All Things Are Lights – Day 111 of 200
Roland felt a surge of elation. It is like a tournament, he thought. He crouched behind his shield to protect himself from the hooves of the now riderless horse, and jerked his lance out of the body.
Dust stung his nostrils, and he wished he had a cloth to pull over his face as the Egyptians did. From all around him came shouts and screams. The sand beneath him trembled to the drumming of the horses’ hooves.
Three Egyptians converged on him, warbling their battle cries. One threw a spear, and he crouched to duck it, lifting his lance. The lance point caught the center man’s horse in the belly, and it fell screaming, throwing its rider and falling so that it tripped one of the horses behind it. The third Egyptian, as Roland still crouched, jumped his horse over Roland’s shield.
The enemy was real now, no longer an imagined terror, and in the thick of action Roland had no time for fear. He knew that the horseman who had gotten by him could reach the King.
He unsheathed his saber with his left hand. He could not go to the aid of the King because two Egyptians were coming at him on foot — the two he had just unhorsed.
Putting his full, armored weight behind his shield, Roland threw himself at one of them. As the man fell beneath him, Roland, also falling, drove the point of his saber into the enemy’s throat.
Roland jumped to his feet, feeling an ache in his right shoulder as he hoisted his shield. The clang of metal on metal all about him was deafening, and the crowd of struggling figures confused him.
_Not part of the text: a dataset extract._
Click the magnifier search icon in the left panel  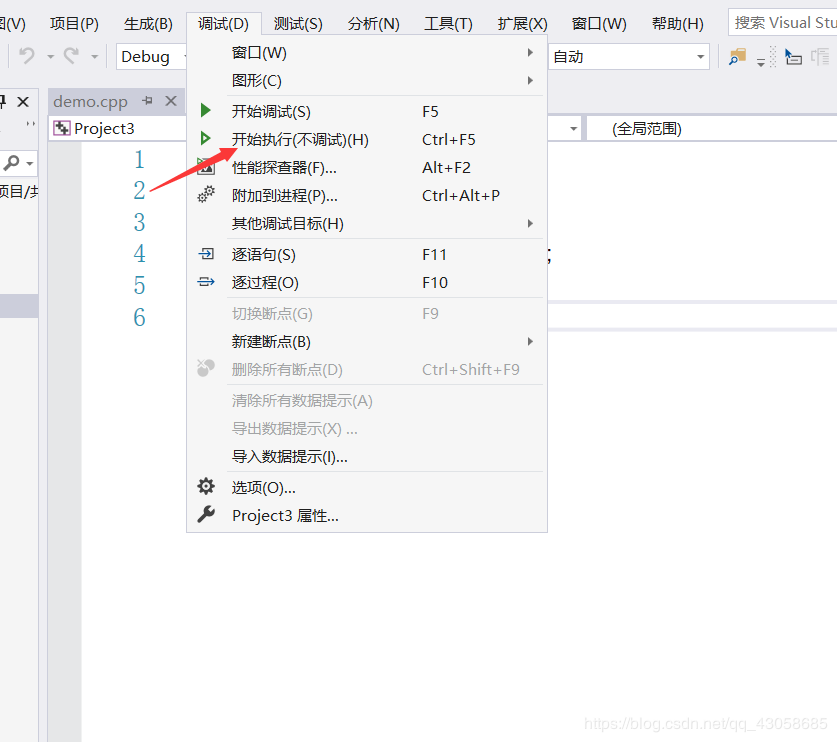coord(10,163)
He looked wildly about for the other Egyptian.
Just in time. Fierce black eyes looked into Roland’s, and a scimitar whistled at his legs. Roland danced back and then rushed in, thrusting his saber point into his opponent’s chest. The saber struck mail, bending, and the Saracen fell back with a grunt, unhurt.
The man began to move forward again, one deliberate step at a time, eyes fixed on Roland, the huge, curving scimitar lifted. Which of them would still be alive a moment from now?
The scimitar came down to block Roland’s thrust, and Roland slashed across the Egyptian’s face. The Egyptian apparently was not used to a left-handed opponent, nor to Christians who fenced with sabers. Where there had been bright eyes in a brown face, there was a mask of blood, and the Egyptian fell back, screaming.
From behind him, Roland heard a shout of “Saint Denis!” and a loud clang. He swung to see the King standing tall and triumphant, holding his bloody two-handed sword over the cloven body of the Muslim whose horse had leaped the shield wall moments ago.
“He was about to strike at you,” Louis panted. “Always remember your back, Messire.” He turned to rush to where mounted Egyptians were trying to break through the circle of knights.
And I was going to protect him, Roland thought with a rueful smile as he ran back into the protective ring of knights. He has saved my life a second time.
He glanced around. Everywhere crusaders and Saracens were in man-to-man combat. The shield wall had expanded as more and more had landed from the longboats, and the crusaders now held a larger part of the beach. In the center of the circle lay dead and wounded crusaders, about two dozen of them. Gray-robed priests tended them and gave last rites.
Roland had tasted blood, and his comrades were holding their own. When they land our horses, he thought, then we shall really start to fight.
He turned to look out to sea at the haven he had left only a short time ago. A line of ships fenced the horizon, square white sails painted with red crosses. Nicolette, he thought, is out there watching. She was on the galleass Montjoie, he knew, the flagship of the fleet.
The water just beyond the breakers, stained russet by Nile mud, was now crowded with barges, each carrying six or more war-horses. The barges were anchoring close to shore, where the horses could wade in. The Genoese let ramps down into the waves. Equerries jumped into the water and led the horses ashore, where knights dashed to meet them.
“Make way!” a voice roared, and Roland felt himself shoved aside. He looked up to see a destrier draped in red and silver trotting past him. The horse passed so close to him its flank seemed as big as the side of a ship, and the plumed helmet of the man mounted on it appeared to brush the sky. Another horse and rider followed, and another. Pointed gonfalons fluttered from the tips of the lances the equerries had brought along with the horses.
Roland turned again to face the enemy and found that they were falling back. Banners aflutter, still shrieking defiance, they formed a line across the beach, blocking the way to the towers and walls of Damietta. Sunlight flashed on their scimitars.
The heat was almost unbearable. It was high noon, and the sun, directly overhead, was turning his helmet into an oven that baked his scalp. And this is only June, he thought, dismayed. Even if we can beat the Egyptians, the heat here may beat us.